Na de inleiding werd door Ineke Gijsbers uit Engeland, (voormalig BASED-UK lid), een voordracht gehouden over hoe het zeer succesvolle SAT programma zoals door FUNDAEC in Colombia is ontwikkeld over een periode van 30 jaar, in de praktijk werkt , met de projecten van BAYAN in Honduras als voorbeeld. Dit trainingsprogramma voor plattelandsjongeren, die op zijn minst al lagere school hebben gevolgd, leidt hen op tot ”bevorderaar van sociale actie” in de dorpen waar zij vandaan komen. Zij volgen ter plaatse de training onder begeleiding van tutoren (groepsleiders), waarmee zij de capaciteit verkrijgen om in hun dorp vooruitgang op alle mogelijke terreinen te boeken, inclusief het opzetten van kleine bedrijfjes, op het gebied van landbouw en veeteelt (kippen bijv). Het resultaat is dat zij op het platteland blijven en niet naar de stad trekken, omdat zij in hun eigen levensbehoeften kunnen voorzien, maar tegelijkertijd ook de lokale gemeenschap op een hoger niveau van ontwikkeling brengen. Deze methode wordt nu geïmplementeerd in een aantal landen rondom Colombia, maar ook in Afrika, zoals door INSHINDO in Kabwe, Zambia, die dezelfde lesboeken van FUNDAEC gebruikt (vertaald en lichtelijk aangepast). In Colombia en Honduras heeft de regering inmiddels deze buitenschoolse leermethode erkend, en betaalt nu het salaris van de tutoren. De training die tussen 3-6 jaar duurt geeft de opgeleiden ook toegang tot de universiteit, waarvan enkelen gebruik maken, maar het merendeel blijft in hun eigen dorp. Het aantal vrouwelijke trainees is hoog, met name ook omdat de training lokaal is en de studenten hun eigen agenda kunnen opstellen; zij werken in groepen van ca 15 studenten samen. In Midden Amerika hebben inmiddels ongeveer 100.000 studenten deze training gevolgd.
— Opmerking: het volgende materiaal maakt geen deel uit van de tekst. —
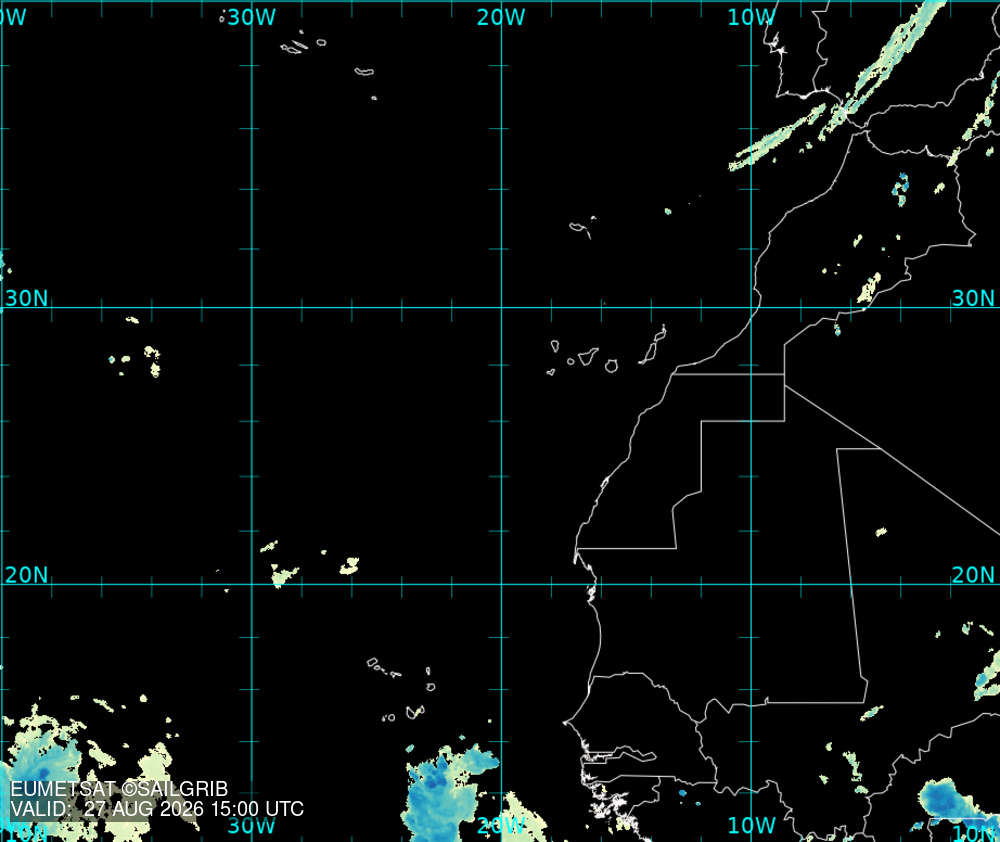Click the Madeira island outline
The height and width of the screenshot is (842, 1000).
tap(582, 227)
De deelnemers aan het seminar vormden groepjes rond bepaalde projecten en bespraken in een eerste ronde de frustraties die zij daarbij opgelopen hebben om van elkaars fouten te kunnen leren. In een latere ronde beraamden dezelfde groepjes zich rond mogelijke verbeteringen die in hun project ingebracht zouden kunnen worden. Er kwamen zeer gevarieerde aanbevelingen op tafel zoals: “Gelijkwaardigheid van gever en ontvanger moet ervaren, gevoeld worden”, en: ”Tegenwoordig wordt er betaald voor Milieu diensten, zoals CO2 kredieten, voor het vermijden van CO2 uitstoot, en voor het niet omhakken van bomen (REDD+). Waarom dan geen systeem ontwikkelen voor “Social Value” (niet alleen fysieke producten en infrastructuur..).
Al met al hebben de organisatoren en sprekers het, en naar de stemming te beoordelen ook de meeste aanwezigen, een inspirerende dag ondervonden.
Op naar het volgende seminar in 2013!